Accoltellato davanti all’arco della Defense, il distretto commerciale di Parigi. Un militare francese della struttura di prevenzione del terrorismo ‘Vigipirate’ è stato pugnalato alla gola da un uomo, probabilmente nordafricano di circa 30 anni, che si è poi dato alla fuga. L’aggressione sarebbe avvenuta intorno alle 18 davanti al Virgin store nel quartiere d’affari della Defense, dove l’uomo era di pattuglia. Secondo il prefetto Pierre-Andre Peyvel ha perso molto sangue ma sopravviverà all’aggressione. 

Un attacco che segue quello avvenuto pochi giorni fa a Londra quando un soldato britannico, Lee Rigby, è stato ucciso a colpi di machete per la strada da Michael Adebolajo e Michael Adebowale, entrambi vicini al fondamentalismo islamico.
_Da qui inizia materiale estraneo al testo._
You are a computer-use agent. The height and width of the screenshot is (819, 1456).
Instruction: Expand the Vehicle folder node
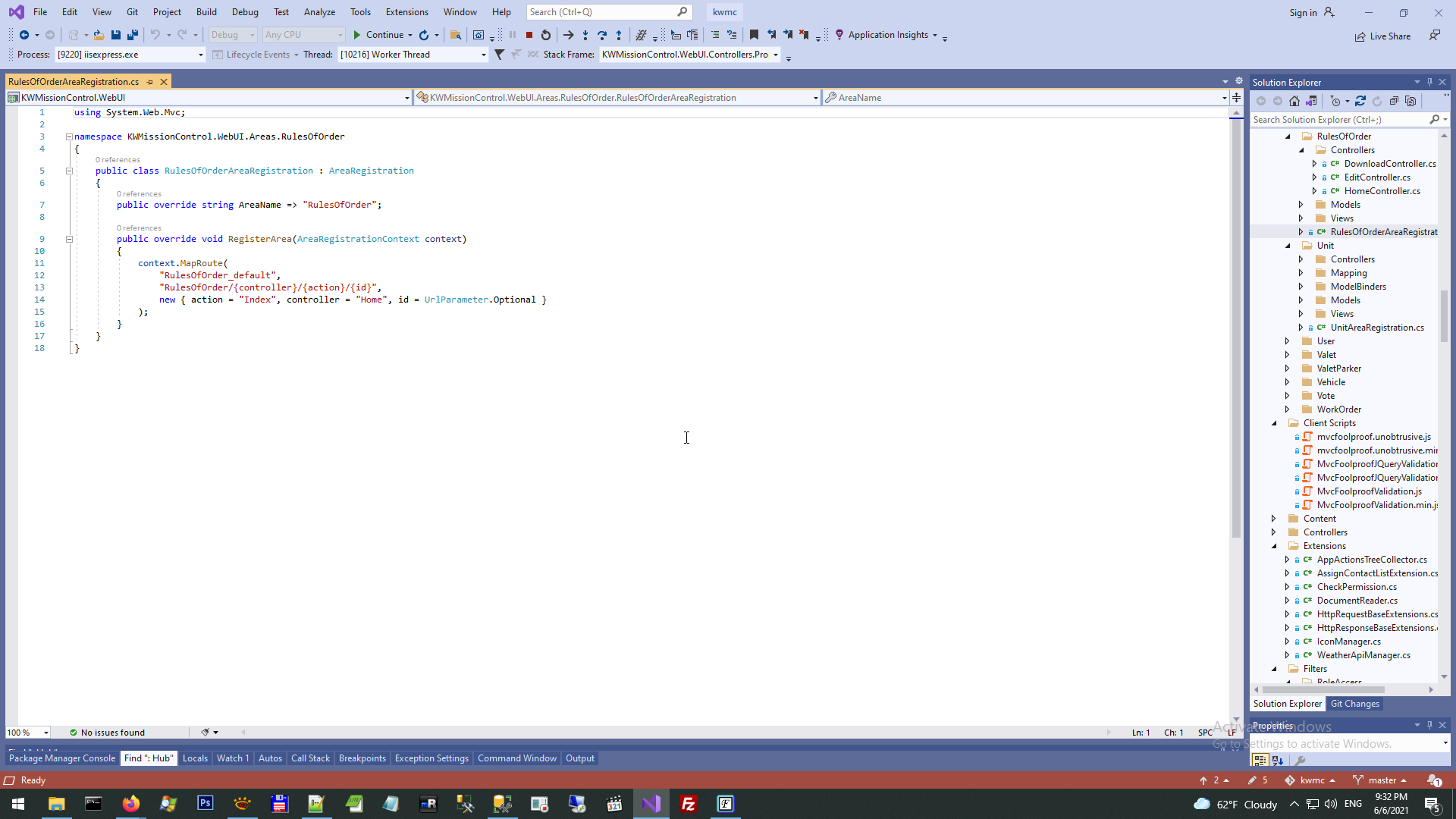(1287, 382)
Due fatti che però,  “in questo stadio” iniziale dell’inchiesta, non hanno nessun collegamento, ha spiegato Francois Hollande. “Bisogna valutare tutte le ipotesi, non ne tralasceremo nessuna, esamineremo tutti gli elementi”, ha aggiunto il Presidente francese da Addis Abeba, dove sta partecipando al summit dell’Unione Africana.

Il soldato è stato aggredito con un taglierino da un uomo con la barba che indossava la tunica tipica dei musulmani ed è stato medicato nei vicini locali della Ratp, la metropolitana di Parigi.  In quest’area, come in altre zone particolarmente affollate della capitale francese, le pattuglie militari integrano la sorveglianza di polizia in base alle disposizioni del sistema di vigilanza antiterrorismo transalpino, il cui livello di allerta è attualmente sul rosso, un gradino al di sotto del massimo.